● **ASSIGNMENT**: In the entries below, find each line bearing the string "computer" and copy it.

[[ DATA IN THIS EXERCISE open ]]

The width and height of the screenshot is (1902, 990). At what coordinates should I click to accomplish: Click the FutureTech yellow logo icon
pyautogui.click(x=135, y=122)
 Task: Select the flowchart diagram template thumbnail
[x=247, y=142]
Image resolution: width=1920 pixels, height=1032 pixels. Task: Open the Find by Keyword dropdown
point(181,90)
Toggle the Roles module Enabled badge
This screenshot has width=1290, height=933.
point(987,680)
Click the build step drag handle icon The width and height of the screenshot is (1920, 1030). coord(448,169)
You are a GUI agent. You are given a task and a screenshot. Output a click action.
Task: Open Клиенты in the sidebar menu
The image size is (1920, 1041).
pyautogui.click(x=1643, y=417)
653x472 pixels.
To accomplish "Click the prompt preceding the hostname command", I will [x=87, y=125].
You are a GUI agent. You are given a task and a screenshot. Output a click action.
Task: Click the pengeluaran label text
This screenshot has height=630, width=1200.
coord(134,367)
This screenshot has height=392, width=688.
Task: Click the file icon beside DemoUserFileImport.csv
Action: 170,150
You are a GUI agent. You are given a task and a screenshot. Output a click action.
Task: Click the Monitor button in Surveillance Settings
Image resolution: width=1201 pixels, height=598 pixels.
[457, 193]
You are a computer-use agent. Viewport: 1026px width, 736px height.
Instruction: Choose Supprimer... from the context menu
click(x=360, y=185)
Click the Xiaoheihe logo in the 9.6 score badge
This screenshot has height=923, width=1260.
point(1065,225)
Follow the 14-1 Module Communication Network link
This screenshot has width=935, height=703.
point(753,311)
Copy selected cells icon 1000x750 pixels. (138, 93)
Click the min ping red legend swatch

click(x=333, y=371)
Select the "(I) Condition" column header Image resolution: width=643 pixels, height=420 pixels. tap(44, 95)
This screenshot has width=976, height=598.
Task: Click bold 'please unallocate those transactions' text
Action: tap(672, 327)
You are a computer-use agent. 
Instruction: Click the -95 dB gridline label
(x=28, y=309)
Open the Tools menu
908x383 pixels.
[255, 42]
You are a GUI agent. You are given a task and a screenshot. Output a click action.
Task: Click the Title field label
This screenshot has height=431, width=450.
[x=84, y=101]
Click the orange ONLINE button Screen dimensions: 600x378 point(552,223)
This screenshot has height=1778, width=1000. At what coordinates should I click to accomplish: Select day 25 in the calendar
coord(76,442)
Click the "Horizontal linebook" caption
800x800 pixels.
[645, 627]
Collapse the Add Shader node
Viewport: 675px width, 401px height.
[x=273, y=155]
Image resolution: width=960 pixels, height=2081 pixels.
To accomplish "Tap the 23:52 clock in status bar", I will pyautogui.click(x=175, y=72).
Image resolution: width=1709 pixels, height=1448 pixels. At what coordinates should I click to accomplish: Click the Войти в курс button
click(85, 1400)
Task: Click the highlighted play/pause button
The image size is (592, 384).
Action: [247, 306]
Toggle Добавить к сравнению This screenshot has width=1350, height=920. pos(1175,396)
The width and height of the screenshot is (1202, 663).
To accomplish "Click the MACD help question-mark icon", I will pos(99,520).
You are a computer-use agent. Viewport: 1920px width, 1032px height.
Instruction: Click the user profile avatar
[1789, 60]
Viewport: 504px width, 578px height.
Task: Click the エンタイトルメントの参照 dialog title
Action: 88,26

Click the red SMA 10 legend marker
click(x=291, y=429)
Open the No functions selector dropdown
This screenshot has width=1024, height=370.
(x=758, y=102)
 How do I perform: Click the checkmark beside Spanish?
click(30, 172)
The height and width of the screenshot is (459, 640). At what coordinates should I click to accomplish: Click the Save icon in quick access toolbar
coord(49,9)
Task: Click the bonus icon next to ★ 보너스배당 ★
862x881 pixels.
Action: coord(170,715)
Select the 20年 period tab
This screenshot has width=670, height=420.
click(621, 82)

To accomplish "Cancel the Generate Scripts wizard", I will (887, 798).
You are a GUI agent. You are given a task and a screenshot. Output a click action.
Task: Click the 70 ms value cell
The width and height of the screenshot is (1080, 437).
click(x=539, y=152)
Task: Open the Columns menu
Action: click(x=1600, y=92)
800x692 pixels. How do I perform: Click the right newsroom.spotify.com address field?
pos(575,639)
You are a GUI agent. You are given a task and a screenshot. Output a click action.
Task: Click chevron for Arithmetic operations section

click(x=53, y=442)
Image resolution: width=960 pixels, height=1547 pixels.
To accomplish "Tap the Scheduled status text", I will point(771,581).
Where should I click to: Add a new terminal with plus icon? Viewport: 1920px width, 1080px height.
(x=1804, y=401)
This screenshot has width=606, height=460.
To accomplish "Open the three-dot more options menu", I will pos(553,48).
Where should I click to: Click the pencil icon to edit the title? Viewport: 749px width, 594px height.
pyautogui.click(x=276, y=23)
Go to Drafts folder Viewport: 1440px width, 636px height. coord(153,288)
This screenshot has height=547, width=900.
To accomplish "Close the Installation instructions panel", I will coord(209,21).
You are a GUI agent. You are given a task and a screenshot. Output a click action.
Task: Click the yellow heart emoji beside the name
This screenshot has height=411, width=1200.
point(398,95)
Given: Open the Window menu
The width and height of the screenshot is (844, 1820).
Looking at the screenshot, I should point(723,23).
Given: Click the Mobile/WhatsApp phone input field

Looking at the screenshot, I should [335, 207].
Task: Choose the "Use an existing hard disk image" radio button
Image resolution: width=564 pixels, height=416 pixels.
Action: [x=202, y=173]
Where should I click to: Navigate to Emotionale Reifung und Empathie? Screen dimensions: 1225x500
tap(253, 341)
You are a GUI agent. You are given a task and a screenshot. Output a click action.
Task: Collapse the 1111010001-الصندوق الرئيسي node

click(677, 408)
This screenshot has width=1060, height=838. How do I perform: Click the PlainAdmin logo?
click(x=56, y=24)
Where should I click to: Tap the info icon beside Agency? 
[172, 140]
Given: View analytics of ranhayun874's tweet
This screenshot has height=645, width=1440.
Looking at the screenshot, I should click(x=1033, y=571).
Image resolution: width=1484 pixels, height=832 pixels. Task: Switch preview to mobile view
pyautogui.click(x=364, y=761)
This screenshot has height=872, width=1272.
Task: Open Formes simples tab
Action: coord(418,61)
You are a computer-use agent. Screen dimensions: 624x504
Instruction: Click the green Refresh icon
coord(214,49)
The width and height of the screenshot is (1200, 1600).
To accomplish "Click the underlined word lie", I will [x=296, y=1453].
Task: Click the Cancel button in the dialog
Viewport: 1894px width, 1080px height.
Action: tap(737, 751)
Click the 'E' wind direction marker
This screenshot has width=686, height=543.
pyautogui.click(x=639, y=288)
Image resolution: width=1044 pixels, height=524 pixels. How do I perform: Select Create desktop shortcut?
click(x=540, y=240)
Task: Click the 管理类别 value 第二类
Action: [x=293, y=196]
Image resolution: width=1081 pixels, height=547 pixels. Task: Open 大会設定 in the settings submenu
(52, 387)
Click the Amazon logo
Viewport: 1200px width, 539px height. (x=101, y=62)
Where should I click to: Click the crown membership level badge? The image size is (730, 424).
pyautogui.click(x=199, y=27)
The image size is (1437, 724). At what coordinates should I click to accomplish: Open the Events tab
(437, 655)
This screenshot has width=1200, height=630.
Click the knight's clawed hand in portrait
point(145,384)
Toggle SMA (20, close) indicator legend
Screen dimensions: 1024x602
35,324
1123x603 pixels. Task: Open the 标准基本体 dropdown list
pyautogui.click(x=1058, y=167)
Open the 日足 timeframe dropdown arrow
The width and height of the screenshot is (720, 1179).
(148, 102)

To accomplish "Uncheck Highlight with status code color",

[[ DATA IN THIS EXERCISE closed ]]

● **RESULT FOR THIS TASK**:
You are a computer-use agent. Viewport: 1026px width, 736px height.
You are a computer-use agent. 
You are a computer-use agent. Viewport: 1920px width, 1032px height.
You are a computer-use agent. Screen dimensions: 624x504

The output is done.